Элла Суон наклонилась вперед на своем сиденье.

— Это Папаша Фейз, — прошептала она.

Взгромоздившись на сиденье «кадиллака», Папаша Фейз раздавал благословения толпе. Он улыбался, его лицо, черное как ночь, блестело от пота. Он широко разводил руки — с полдюжины бриллиантовых колец сверкали при этом, а его блестящий складной цилиндр и бриллиантовая булавка в галстуке отбрасывали на толпу красивые вспышки. Толпа издала вздох, глубокий и уважительный — «а-а-а-а-ах», — и дождь бумажных и серебряных долларов, монет в десять и двадцать пять центов, посыпался на Папашу Фейза, на его машину и на землю. Заиграл оркестр — грохоча, ликуя, загудел большой барабан.

«Радуюсь я!» — пела толпа.

Бух.

«Мой Спаситель!»

«Радуюсь я!»

«Я радуюсь!»

Бух.

— Эти негры, — заметил мистер Каспер, — собрались на что-то вроде бдения или чего-то еще. Придется нам ехать в объезд по той дороге.

Катафалк и лимузин съехали в сторону болота, запрыгали по ухабистой гаревой дороге. Негры были теперь над ними — в своей экзальтации они не обращали на них внимания, их одежды развевались, черные руки вздымались к небу, и Элла, глядя на них, повернулась, подняла, чтобы помахать, руку и бесконечно мечтательно произнесла:

— Привет, Папаша!

Лимузин страшновато подпрыгивал.

— О Господи, — произнесла Долли, — куда же мы едем?

«В самом деле — куда? — подумал Лофтис. — Неужели она вечно должна задавать такие вопросы?»

Над ними высилась пивоварня, ее кирпичные остроконечные верхушки и зубчатые стены разваливались, крошились. Парапеты были обвиты ползучими растениями и виргинским плющом и жимолостью. Лофтис посмотрел вверх. Теперь в погожие субботние дни, когда влажно пахнет алтеем и одуванчиками, а солнце освещает рассыпающиеся кирпичи, маленькие мальчишки бросают камни, разбивая оставшиеся после стольких лет окна, и поднимают страшный крик в обезлюдевших залах, где гуляет эхо.

— Куда же мы едем?

«В самом деле — куда? Мы едем хоронить мою дочь, которую я так любил».

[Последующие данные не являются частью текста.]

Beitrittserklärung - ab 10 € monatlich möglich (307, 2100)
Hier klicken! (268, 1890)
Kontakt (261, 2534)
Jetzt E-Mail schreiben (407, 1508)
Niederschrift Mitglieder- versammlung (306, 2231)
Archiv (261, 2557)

Бензобаки выросли до гигантских размеров, поющие негры исчезли за этим надменным, покрытым ржавчиной литьем. Негры снова появятся. Бензобаки были старые — одному Богу известно, до какой степени. Здесь росли ядовитые сорняки и бросовые цветы — белые, голубые и розовые; в образовавшихся в ржавчине трещинах и клубках старого железа вдруг появлялась ящерица и, пьяно щурясь, смотрела на жаркое солнце. Лофтис поглядел вверх. Бензобаки, привезенные с прекрасных виргинских берегов, стояли здесь, на болоте среди травы, старые, как время, глядя на море.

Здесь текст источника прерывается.